───── PAGE TEXT

Neck tension is the grip a sized case neck holds on the bullet, and it is one of the quietest, most underrated knobs a handloader can turn. Most people set it by accident, taking whatever their dies happen to give them, then wonder why their velocity spread will not come down. Treated deliberately, neck tension is really a consistency control. It shapes how the powder lights, how uniform your muzzle velocity stays, and how tightly the rifle groups at distance. This is a guide to what neck tension is, why it works the way it does, the three common ways to set it, and how to measure and standardize it with tools you probably already own.
What neck tension actually is
Neck tension is an interference fit. The sizing die squeezes the case neck down to an inside diameter smaller than the bullet, and when you seat the bullet, the brass springs back and clamps onto it. The grip you feel is the brass trying to return to a size the bullet will not let it reach.
The phrase is a small misnomer worth clearing up, because it helps you measure the right thing. What we call tension is not really a force you set directly. It is the amount of interference, the gap between the neck's inside diameter before seating and the bullet's diameter. A reloader who says he runs two thousandths of tension means his sized neck is two thousandths smaller than the bullet.
That interference, plus how hard the brass resists being opened, is what determines the grip. Two cases with the same interference but different brass hardness will hold the bullet differently. So neck tension is really two things working together, the geometry you size in and the springiness of the brass doing the gripping.
Keep that distinction firmly in mind. It is why two reloaders can both say two thousandths and get different results, and it is why the rest of this article spends as much time on brass condition as on die setup.
Why the grip controls ignition and velocity
Here is the chain that turns a grip into a number on your chronograph. When the primer fires and the powder starts to burn, pressure climbs inside the case. The bullet does not move until that pressure overcomes the neck's grip and the friction of the bullet in the neck. The grip sets the release pressure, the point at which the bullet breaks free and starts down the bore.
That release point matters because it shapes the early burn. A bullet held tight stays put a hair longer, so pressure builds against a sealed case and the powder lights more completely before the bullet moves. A bullet held loose lets go sooner, at a lower pressure, and the burn develops differently. Neither is automatically better, but they need to be the same shot to shot.
When the grip varies from round to round, the release pressure varies with it, and the early burn becomes a little different each time. That inconsistency shows up directly as a wider spread in muzzle velocity. Even, repeatable tension is one of the reasons careful handloaders see low extreme spread across a string.1
And velocity spread is not an abstract worry. It is vertical dispersion waiting to happen at distance. A ten foot-per-second spread that you would never notice at 100 yards can open into several inches of vertical at 1,000, and more past that. So the grip on the bullet, a thing you can barely feel with your fingers, ends up setting how tall your group prints a thousand yards away.

──────────
───── DATA SHOWN

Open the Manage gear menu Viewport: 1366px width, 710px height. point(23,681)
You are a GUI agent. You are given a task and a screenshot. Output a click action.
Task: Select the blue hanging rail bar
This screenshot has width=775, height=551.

──────────

> _GOAL 1_: According to the neck tension text, what does a reloader mean when he says he runs two thousandths of tension?
> _GOAL 2_: Pick up the neck tension text after its last sentence and keep writing it.

> _TASK RESULT 1_: His sized case neck is two thousandths smaller than the bullet.

> _TASK RESULT 2_:
What actually sets the tension
Three things decide how much grip a neck delivers, and all three have to stay consistent for your loads to repeat. Miss any one of them and the other two cannot save you.
The first is how far the die sizes the neck down. More squeeze means more interference and more grip. This is the variable most people think of as neck tension, and it is the one a bushing or a mandrel lets you set on purpose.
The second is neck wall thickness. A thicker neck wall springs back harder against the bullet than a thin one, so two cases sized in the same die can grip differently if their walls differ. Factory brass often varies a little around the neck, which is part of why match shooters turn necks to a uniform wall.2
The third is brass hardness, and it is the one that changes as the brass is fired and sized. Every firing and sizing cycle work-hardens the neck, making it stiffer and springier. A stiffer neck grips harder for the same interference, so a batch of cases that started uniform can spread apart as some necks harden faster than others.3 That is the problem annealing exists to solve, and we will come back to it.
The three ways to set it
Most of the disagreement you will read about neck tension is really a disagreement about which of three tools to use. Each sizes the neck a little differently, and each has a clear reason to exist.
The traditional method is the expander ball, a button on the sizing die's stem that the neck is drawn over as the case comes out of the die. The die squeezes the neck smaller than needed, then the ball opens it back to a set inside diameter on the way out. It is simple and built into standard dies. The tradeoff is that pulling the ball back through the neck can tug it slightly off-center, which adds a little runout.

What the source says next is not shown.